By Reade Pickert, Bloomberg News (via TNS).
The U.S. economy grew at an even faster pace in the third quarter than originally estimated, reflecting upward revisions to business investment and government spending.
Gross domestic product rose at an upwardly revised 5.2% annualized pace in the third quarter, the fastest in nearly two years. Consumer spending advanced at a less-robust 3.6% rate, according to the government’s second estimate of the figures issued Wednesday.
The downward revision to household outlays reflected slower growth in services spending. After a previously reported decline, business investment was revised up to a gain on the back of firmer outlays for structures. Housing was also stronger than initially reported.
The government’s other main gauge of economic activity — gross domestic income — rose a more moderate 1.5%. GDI is a measure of the income generated and costs incurred from producing goods and services.

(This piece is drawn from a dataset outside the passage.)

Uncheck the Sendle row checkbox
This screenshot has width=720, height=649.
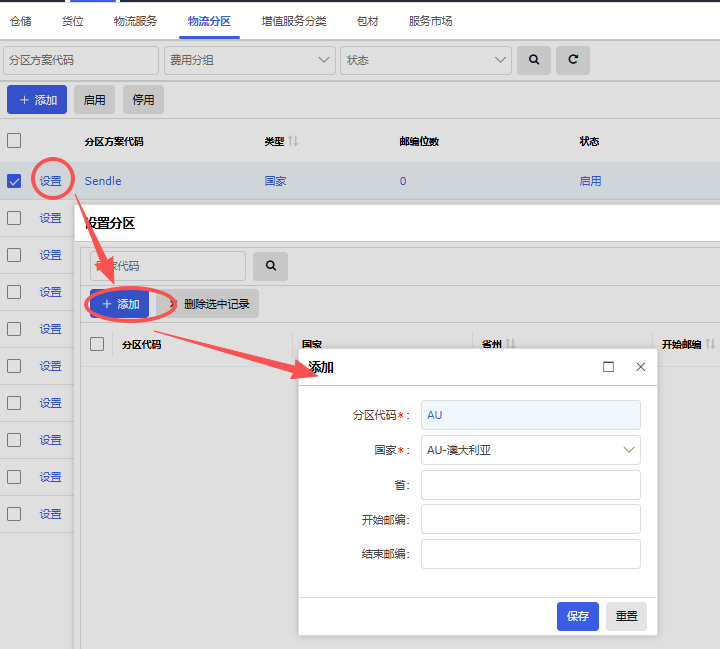tap(14, 181)
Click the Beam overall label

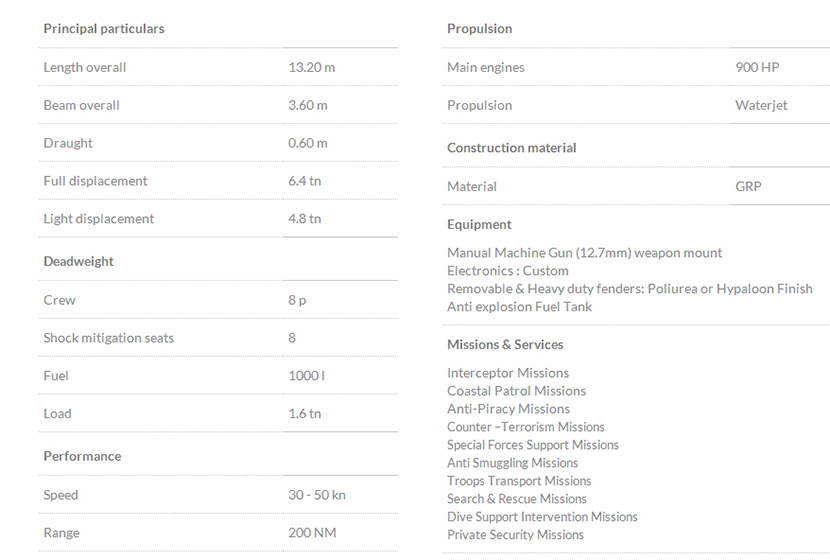click(x=81, y=106)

The average of the two growth measures was 3.3%, more than double the average pace of the first half of the year.
Even with the downward revision, consumer spending remained robust, underpinned by a resilient jobs market and a flurry of travel and events. That momentum does appear to be cooling into year-end, though it’s far from crumbling.

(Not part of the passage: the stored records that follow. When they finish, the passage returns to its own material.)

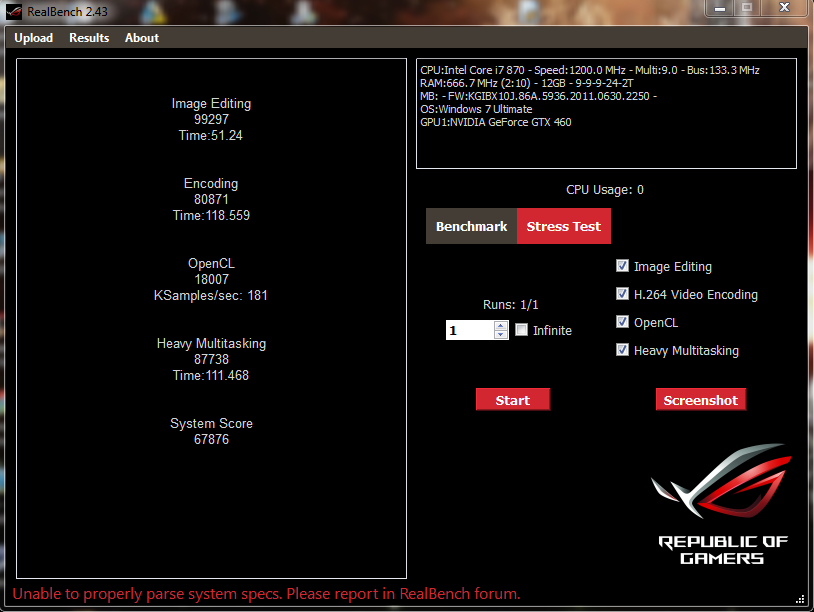Click the Screenshot button
Screen dimensions: 814x612
tap(700, 400)
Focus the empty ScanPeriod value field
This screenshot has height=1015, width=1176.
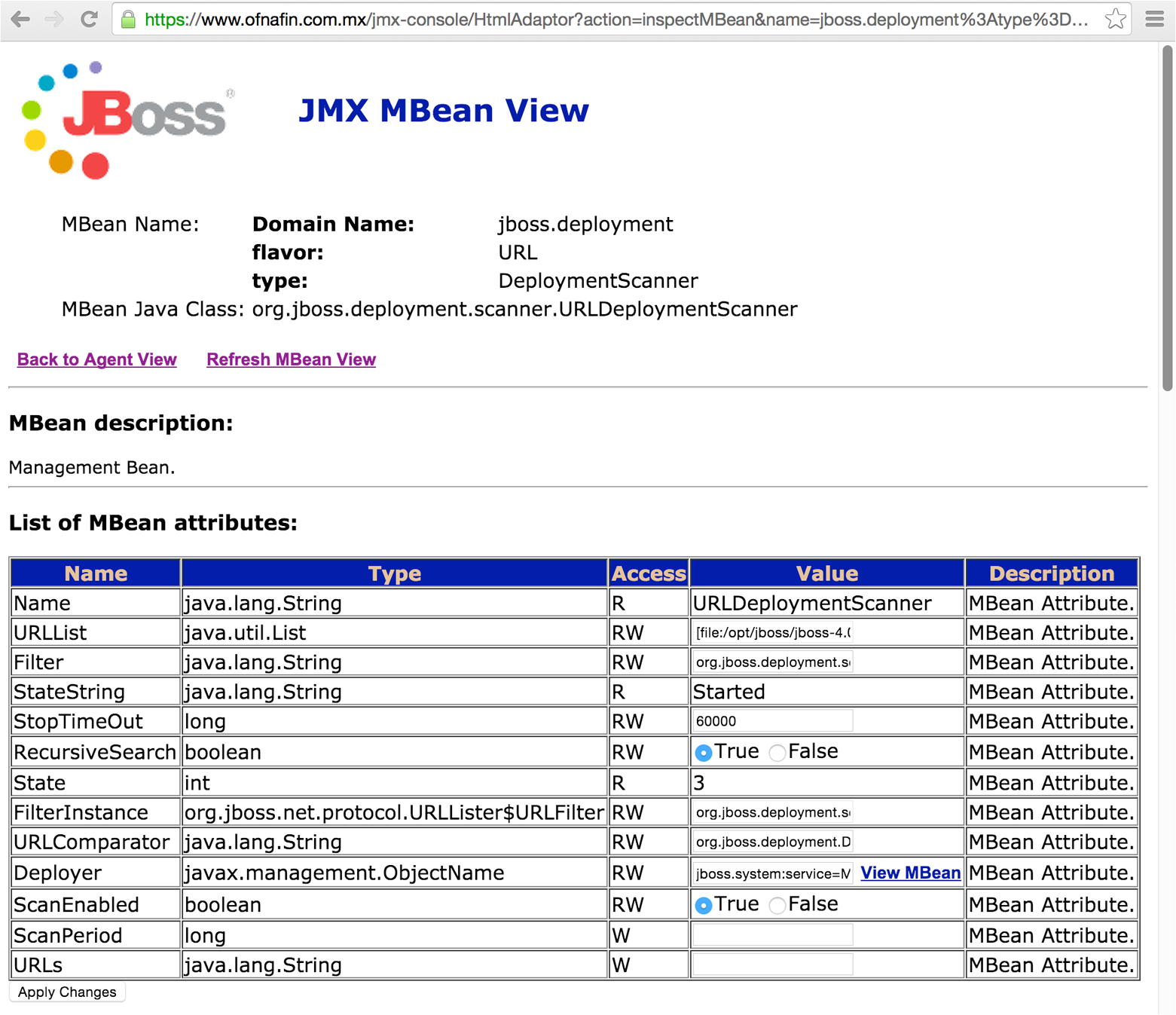tap(771, 934)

While data out Thursday is anticipated to show inflation-adjusted outlays rose just 0.1% last month, the start of the holiday shopping season was mixed. U.S. shoppers spent a record $12.4 billion on Cyber Monday, up 9.6% from a year ago, though Black Friday sales disappointed.

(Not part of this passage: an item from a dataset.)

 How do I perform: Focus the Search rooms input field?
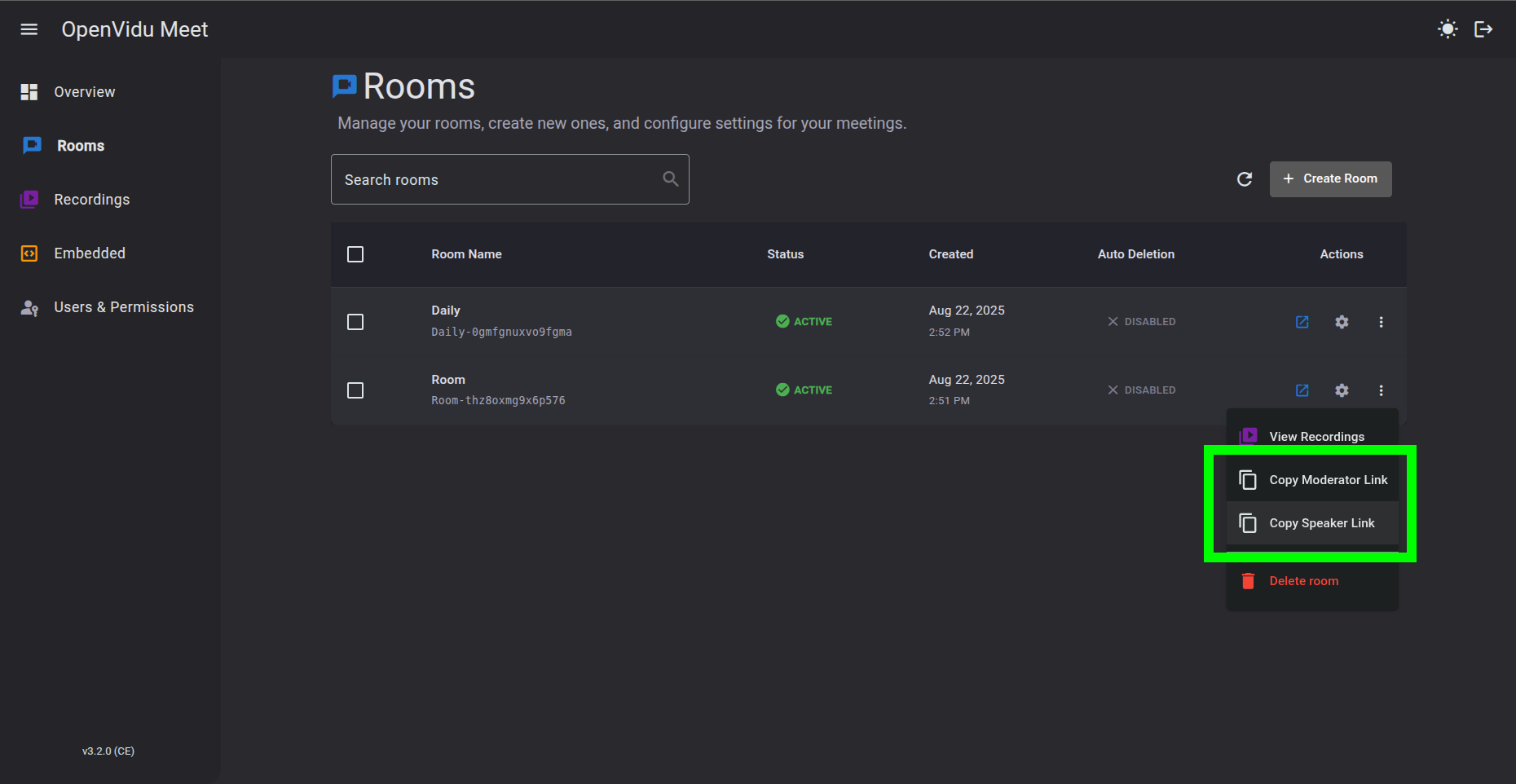(497, 179)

The Federal Reserve’s preferred inflation metric — the personal consumption expenditures price index — was revised down to a 2.8% annual rate in the third quarter. Excluding food and energy, the gauge was also marked lower to 2.3%.
The report also showed that adjusted pretax corporate profits posted the biggest increase in more than a year. The gain was fueled primarily by the non-financial sectors, though profits also picked up at financial firms.
After-tax profits as a share of gross value added for non-financial corporations, a measure of aggregate profit margins, picked up to 14.9%.
Separate data Wednesday showed the U.S. merchandise-trade deficit widened to a three-month high in October.